ETC Field Project Coordinator David Hilton discusses an important issue facing lighting designers:

There’s a tragedy occurring every day in this country – a tragedy that affects lighting designers and technicians alike. This tragedy is unfolding right in our backyards. I’ve personally seen it firsthand, and I struggle to mitigate its aftereffects. You may have been witness to these horrid events and didn’t even know it. The tragedy is simple: seeing a lighting demonstration of a product outside of its natural environment. The most egregious example of this, for the purposes of this blog, is Selador.

Lighting products, especially of the entertainment variety, are sensitive creatures. They are conscious of their surroundings and react very differently when taken from their natural environment. I have traveled the country far and wide and have seen time and time again people placing a Selador on trunnions four feet in front of a wall, and it sickens me. ‘Don’t they understand they aren’t even giving it a chance?’ I often think to myself. ‘Don’t they know how beautiful that light wants to look? How much it yearns to be back in a theater, hung in the air, lighting someone?’ The only thing that calms my spirit is the fact that these tragic demonstrations of the Selador product are indeed innocent. For years, people have taken other LED products and have shined them on a wall, which is what those fixtures were built to do. How could they know that Selador is so different?

As a man trying to perpetuate the ethical demonstrations of lighting products, I ask this: do you remember the first time you saw a Source Four? Was it on a floorplate pointed at a wall three feet in front of it? Sadly, some of you will say yes, but that is a tragedy of a different magnitude. For most people, the first time they saw a Source Four it was hung on a pipe in the air, and it was there, in all its natural beauty, that people first saw the beautiful, sculpted light pour out of the front of the fixture and hit the waiting stage below. It was there that someone placed a set piece or an actor and you saw in front of you the sheer quality of light at which it illuminated those objects. And it was there that the Source Four felt at home.

Selador and Source Four are similar in this way: they feel at home in the theater.
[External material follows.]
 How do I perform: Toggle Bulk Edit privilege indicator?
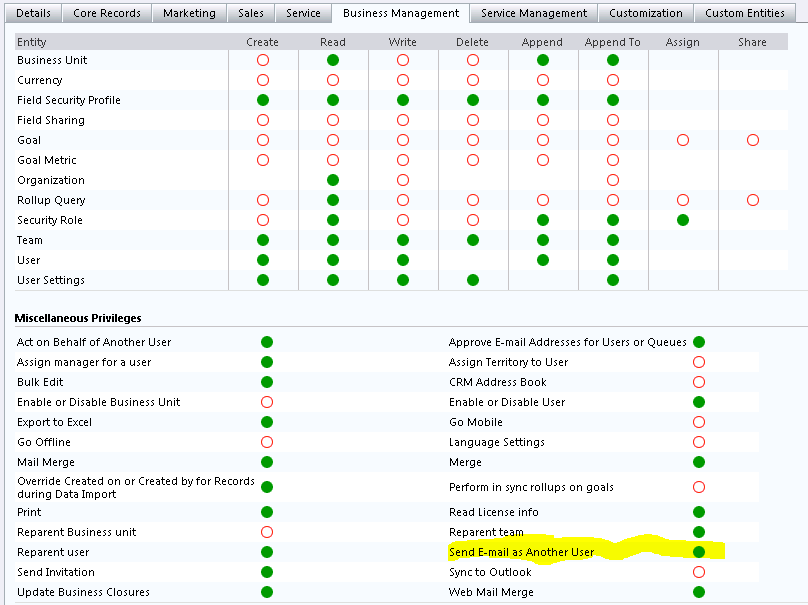267,382
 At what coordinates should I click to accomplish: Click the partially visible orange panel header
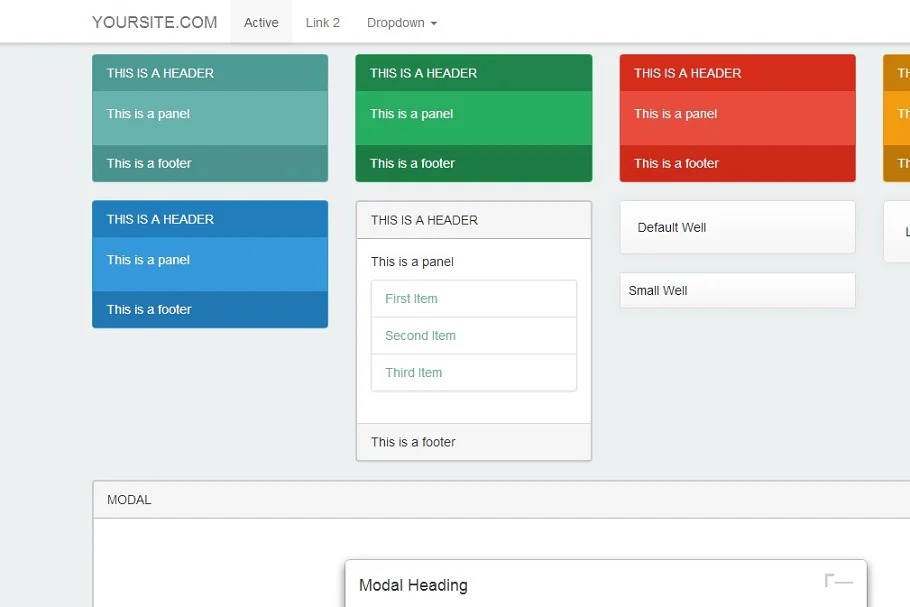click(897, 73)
Selador feels comfortable lighting people and objects on a stage. Placing them on the ground and shining them on a wall give them a hollow existence. And why would anybody want to hurt a Selador? All they want to do is play with you. Selador yearns to give designers the options of changing their top wash from rich ambers to subtle lavenders to brilliant magentas. It yearns to light an actor in a light that looks as natural as a tungsten source, then grins when it suddenly changes to moonlight blue. It knows the lighting designers in the audience are scratching their heads, wondering if there is some sort of a color changing device on a Fresnel. What’s even sadder about the tragedy of mis-demonstrating Selador is that the designers suffer as much as the Seladors... and they don’t even know it!

I’ve begun a campaign in the Western United States. This campaign is aimed at one thing: to save Seladors across the country from unnatural demonstrations. If Seladors want to show themselves off as a top wash, I say let them. If they want to show off their color-mixing and lensing capabilities by lighting an entire cyc, I say it’s their right to do so. If they want to light a human being in 3200k, then in 5600k, I say, go for it!

And ETC is behind me on this. We are increasing the opportunities to save Seladors and lighting designers alike from horrible demonstrations. Come check us out at tradeshows where different types of Seladors will be playing with each other. Make an effort to see a Selador demonstration by one of our qualified ETC Field Project Coordinators (FPCs). FPCs are located and travel throughout the country, and they’ve been specially trained on how to take care of Seladors, to make them shine their best. Or see us at the Selador Roadshow, a marketing event headed to a local college or university near you. You will not only see how Seladors behave in their natural environment, but you’ll get an opportunity to play with them and see which one you want to take home!

Help my efforts to end these psychotic wall demonstrations! Let us come together and finally put Seladors where they want and deserve to be!